Stand by me: Why EU trade actions need member-state consensus
Brussels: Since Donald Trump’s re-election, the EU has been remarkably active on the trade scene. The bloc’s member state capitals must commit to future deals to ensure that talks are followed by implementation
“Attack is the best form of defence” seems to be the European Commission’s approach to trade agreements since President Donald Trump was re-elected to the White House. In the two months since, commission president Ursula von der Leyen signed a landmark trade agreement with Mercosur, concluded negotiations on the modernisation of a deal with Mexico and restarted negotiations with Malaysia.

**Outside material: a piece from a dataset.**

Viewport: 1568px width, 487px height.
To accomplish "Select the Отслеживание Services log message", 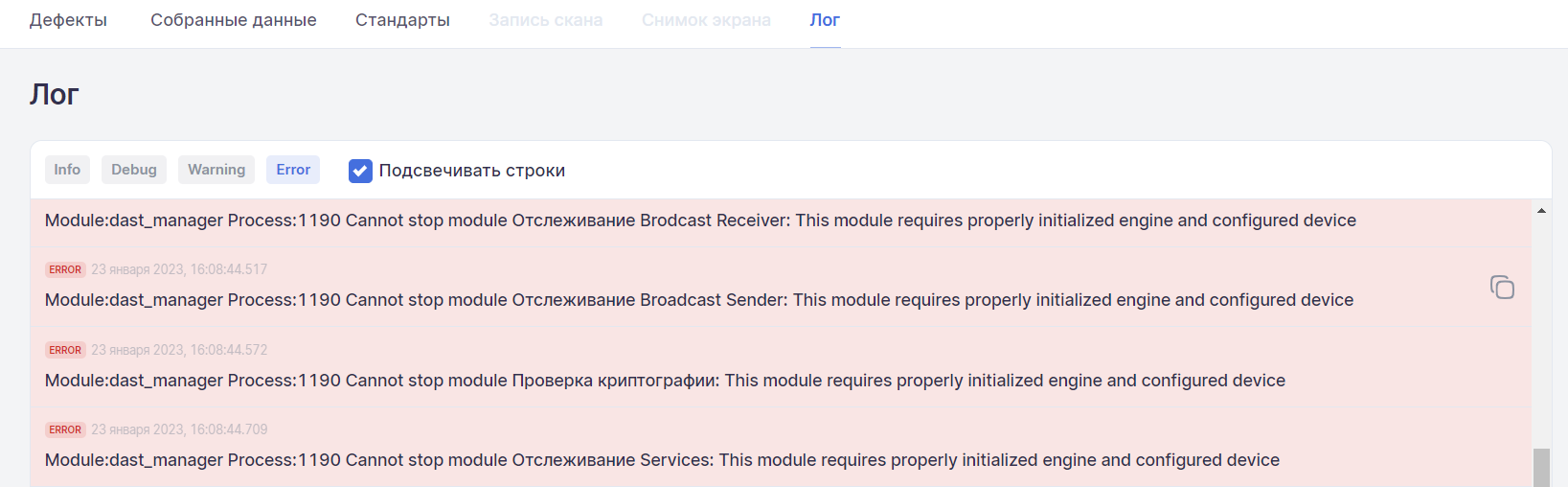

This proactive approach is the right course of action to safeguard European Union trade interests. But, if European economic security is best served by an open attitude to trade with the rest of the world, the EU has hardly ensured its member states are on board—demonstrated, for example, by France’s opposition to von der Leyen’s hasty flight to Uruguay to ink the Mercosur deal.
Support from member state capitals is necessary not only for procedural reasons (securing a European Council vote) but for political ones, too: the EU can only effectively deliver on trade deals when member states are on board. Without this support, the commission risks promising more than it can deliver.
The opposition faced by the EU regarding Mercosur demonstrates that the commission and member states need better coordination on trade negotiations. Although some European producers in the agricultural sector fear being undercut by cheap imports, these worries are often unjustified; the EU should not sacrifice its trade future to satisfy a few constituencies in the member states. Here, more buy in from capitals is necessary to ensure that trade talks are followed by implementation.
First, the commission should improve existing coordination and communication on trade negotiations to avoid member states openly criticising its moves. Second, national governments should not let the fear of voter backlash or the rise of the far-right hold European trade hostage.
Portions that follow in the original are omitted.